*** Opening Provided passage ***

Who Is Dr. Aniko “Ano” Loud?
Dr. Aniko “Ano” Loud, DMD, is a bioesthetic dentist and founder of Whole Health Dentistry in Phoenix. She specializes in restoring proper jaw function, airway health, and bite mechanics by integrating bioesthetic dentistry, oral–systemic medicine, myofunctional therapy, and holistic diagnostics. Her work focuses on treating the root causes of dental dysfunction rather than just cosmetic symptoms.
What's WRONG With Modern Dentistry…
Most people think dentistry is about cavities, cleanings, and cosmetics. But in this conversation, Ben Greenfield sits down with Dr. Aniko “Ano” Loud, along with her clinical team, to unpack a far more radical idea:
Your mouth is a structural, neurological, and metabolic control center — and modern dentistry often ignores it.
What follows is a reframing of oral health that links jaw position to posture, tongue function to nervous system balance, and chewing to digestion, sleep, and inflammation.
The Big Idea Most People Miss
Modern dentistry focuses on teeth.
Bioesthetic dentistry focuses on function.
Instead of just fixing what’s broken, bioesthetic dentistry asks:
Are your jaw joints balanced?
Are your muscles stable?
Is your bite aligned with your nervous system?
Can your tongue and airway do their jobs?
Only after those are restored does aesthetics come last.
1. Your Tongue Is a Postural Organ
Your tongue is meant to rest lightly suctioned against the roof of your mouth — tip, middle, and back — all day and night (except when eating or speaking).
Why this matters:
Proper tongue posture supports the airway
It stimulates the vagus nerve (calming your nervous system)

*** Closing Provided passage ***

> **Activities**
a – In the dentistry excerpt, what disciplines does Dr. Loud integrate in her work? List all of them.
b – Answer these questions on the dentistry excerpt:
(i) In what city is Whole Health Dentistry located?
(ii) What does bioesthetic dentistry focus on, in contrast to modern dentistry's focus on teeth?
(iii) Which nerve does proper tongue posture stimulate?
c – Can you reproduce the dentistry excerpt word for word, everything from "Bioesthetic dentistry focuses" down to "eating or speaking)."?
The records are separate from the dentistry excerpt.

*** Opening Data provided ***

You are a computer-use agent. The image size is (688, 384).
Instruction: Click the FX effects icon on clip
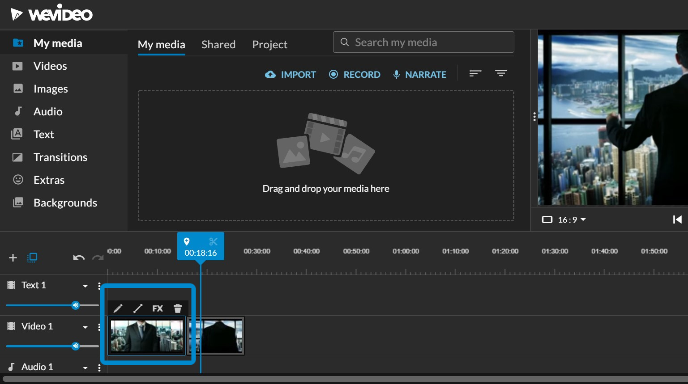click(x=158, y=308)
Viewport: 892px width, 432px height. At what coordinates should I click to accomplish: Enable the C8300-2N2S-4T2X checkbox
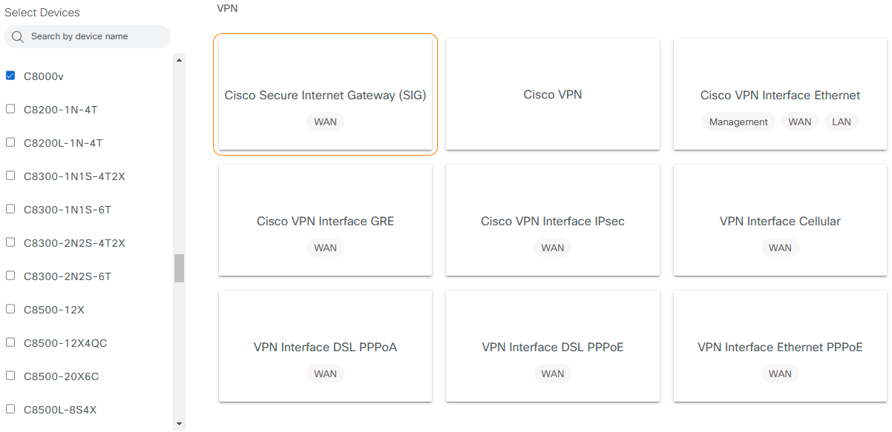click(10, 242)
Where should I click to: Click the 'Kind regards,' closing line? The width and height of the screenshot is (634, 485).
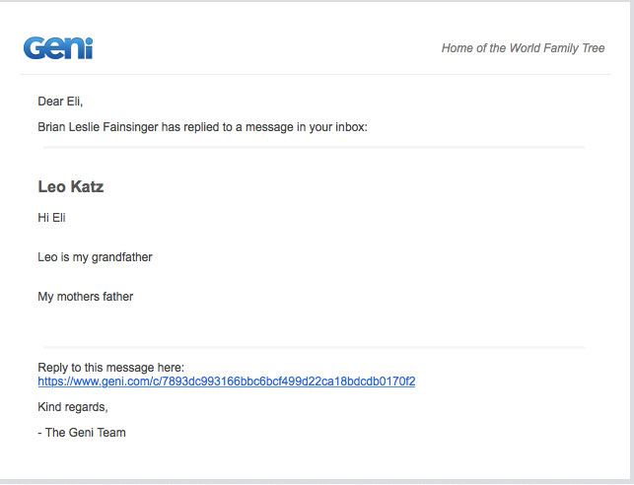[72, 406]
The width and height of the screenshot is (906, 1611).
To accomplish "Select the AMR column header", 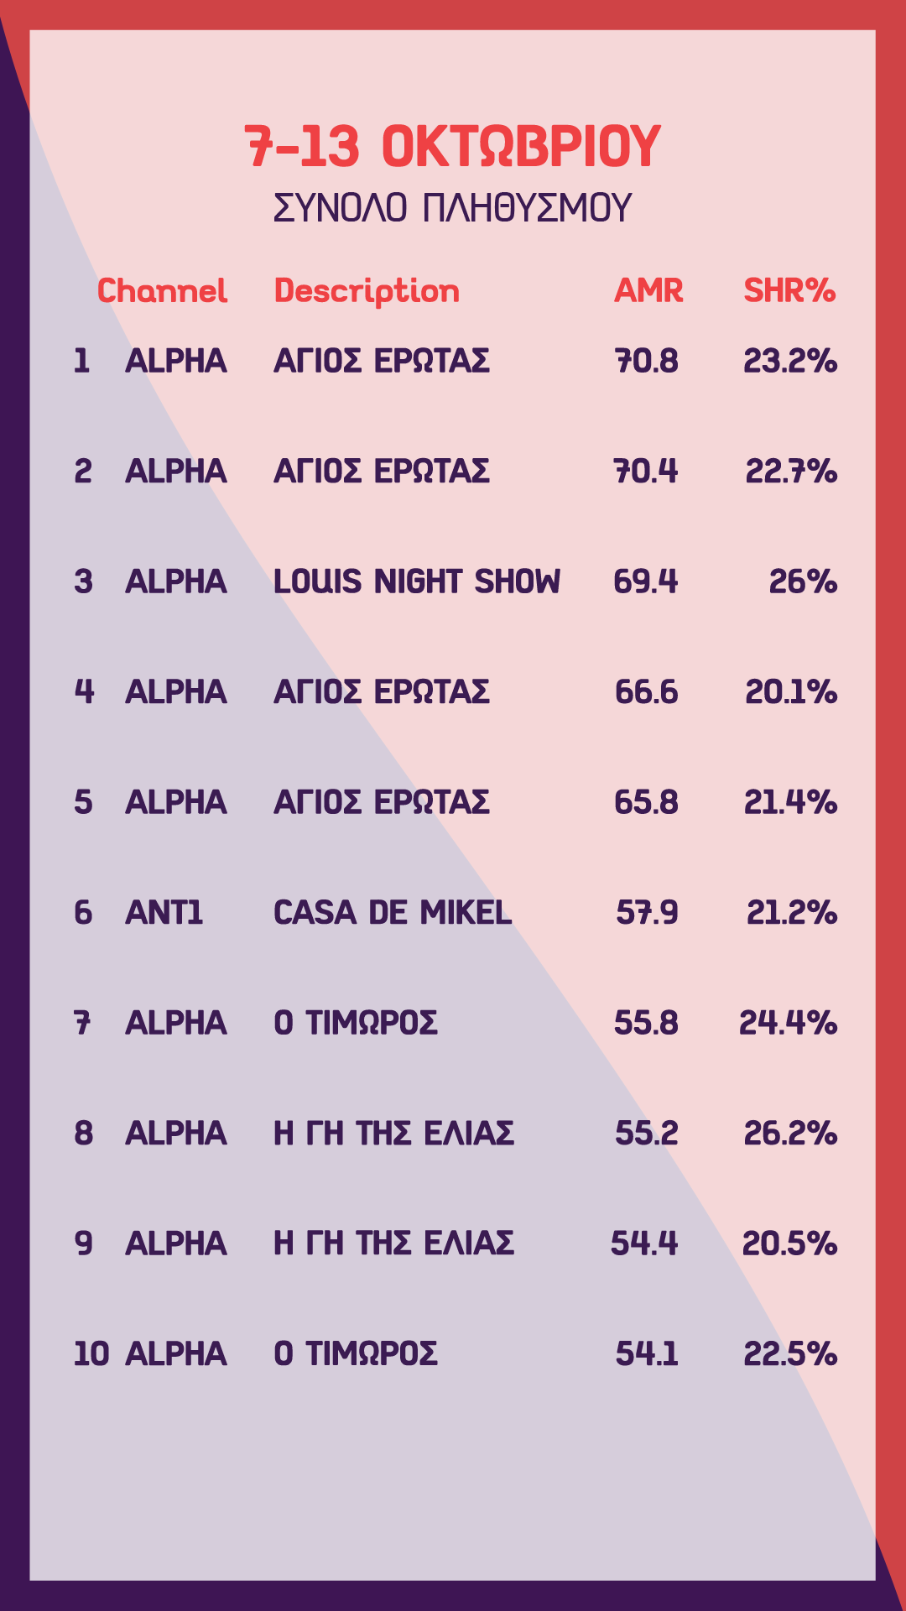I will (648, 291).
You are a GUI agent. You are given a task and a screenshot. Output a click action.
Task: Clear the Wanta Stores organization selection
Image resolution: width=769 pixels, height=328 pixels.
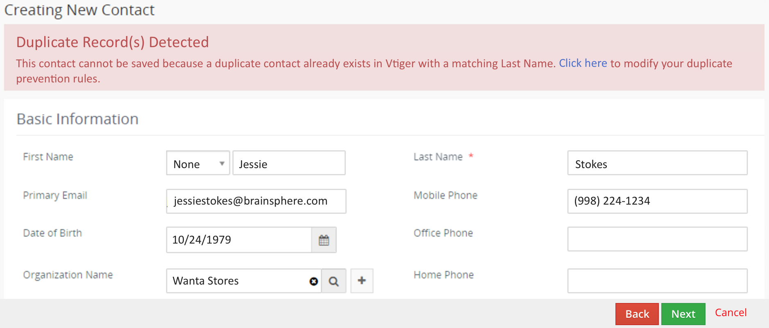(x=314, y=281)
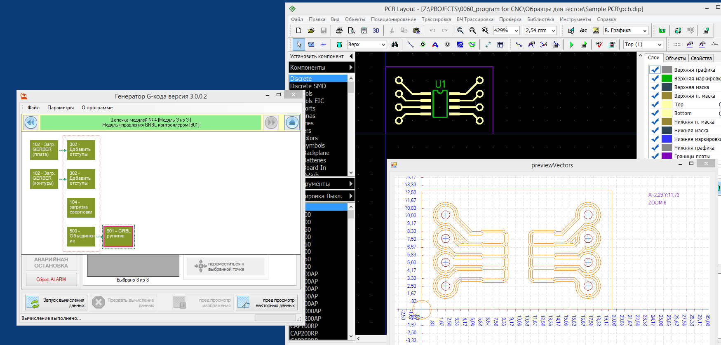Screen dimensions: 721x345
Task: Switch to the Объекты tab
Action: click(675, 58)
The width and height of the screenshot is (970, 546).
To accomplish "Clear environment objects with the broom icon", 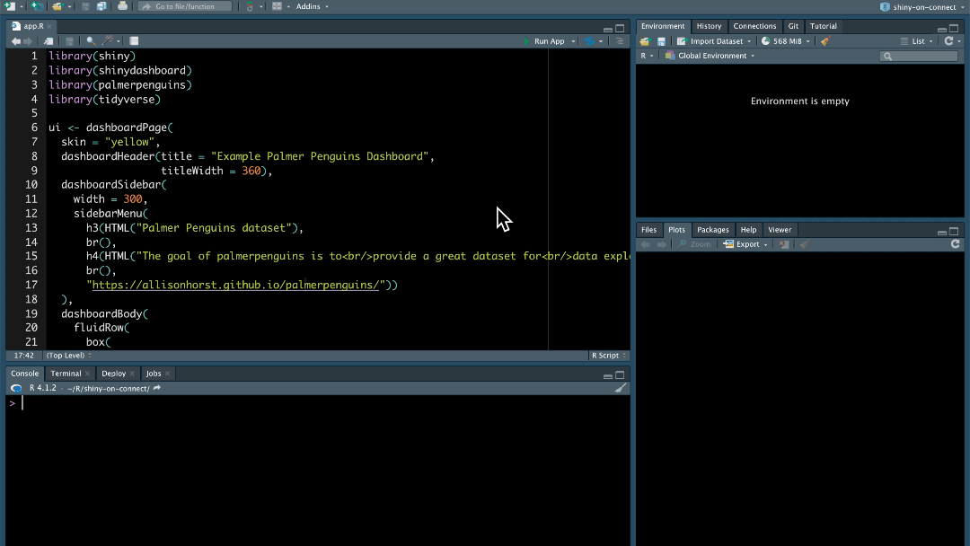I will [825, 41].
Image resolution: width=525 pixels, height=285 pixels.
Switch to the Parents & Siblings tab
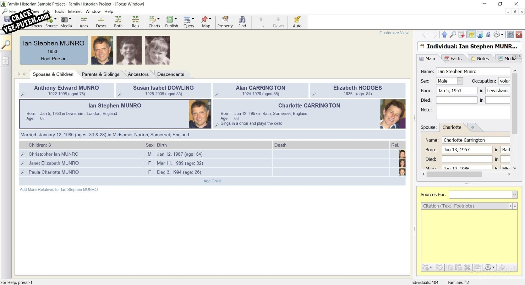(100, 74)
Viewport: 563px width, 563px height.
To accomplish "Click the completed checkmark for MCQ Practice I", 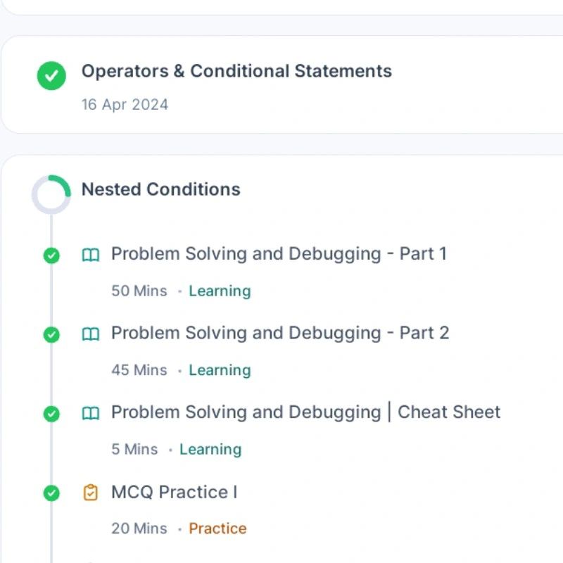I will (x=51, y=493).
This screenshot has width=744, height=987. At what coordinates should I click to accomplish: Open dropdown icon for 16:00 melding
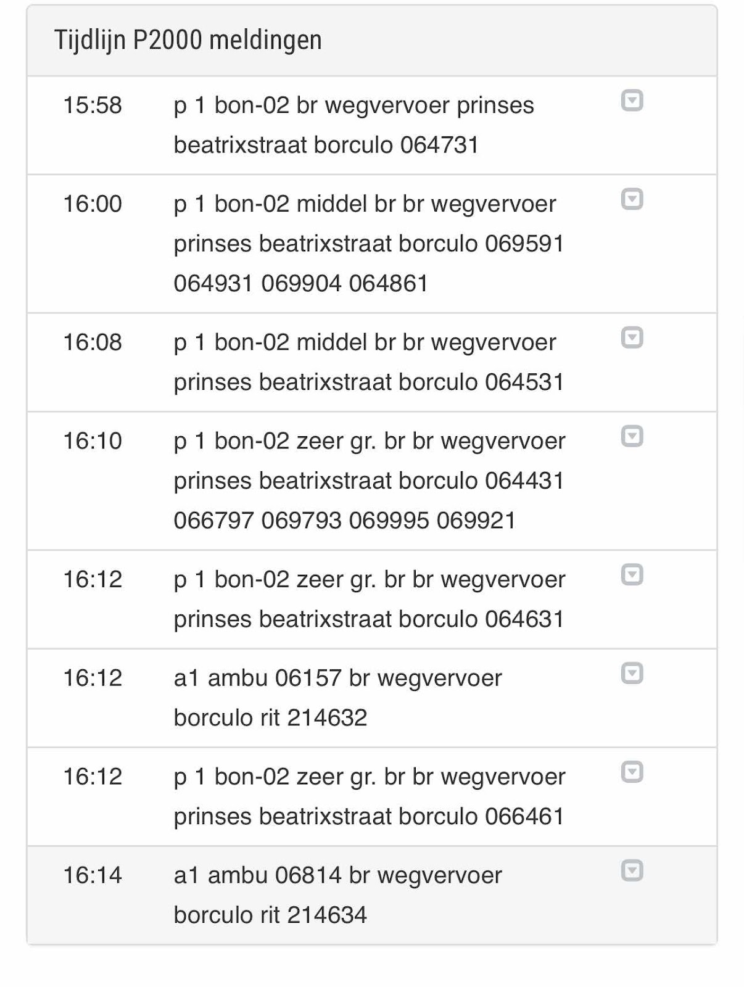632,199
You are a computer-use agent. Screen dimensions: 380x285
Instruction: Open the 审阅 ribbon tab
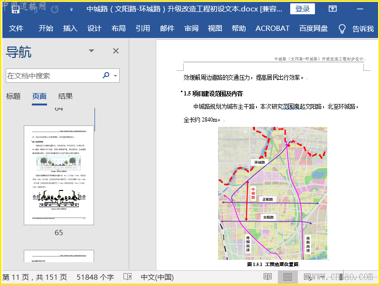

*** Closing Data provided ***

> **Per-task answers**
a – Bioesthetic dentistry, oral–systemic medicine, myofunctional therapy, and holistic diagnostics.

b –
(i) Phoenix
(ii) Function
(iii) The vagus nerve

c –
Bioesthetic dentistry focuses on function.
Instead of just fixing what’s broken, bioesthetic dentistry asks:
Are your jaw joints balanced?
Are your muscles stable?
Is your bite aligned with your nervous system?
Can your tongue and airway do their jobs?
Only after those are restored does aesthetics come last.
1. Your Tongue Is a Postural Organ
Your tongue is meant to rest lightly suctioned against the roof of your mouth — tip, middle, and back — all day and night (except when eating or speaking).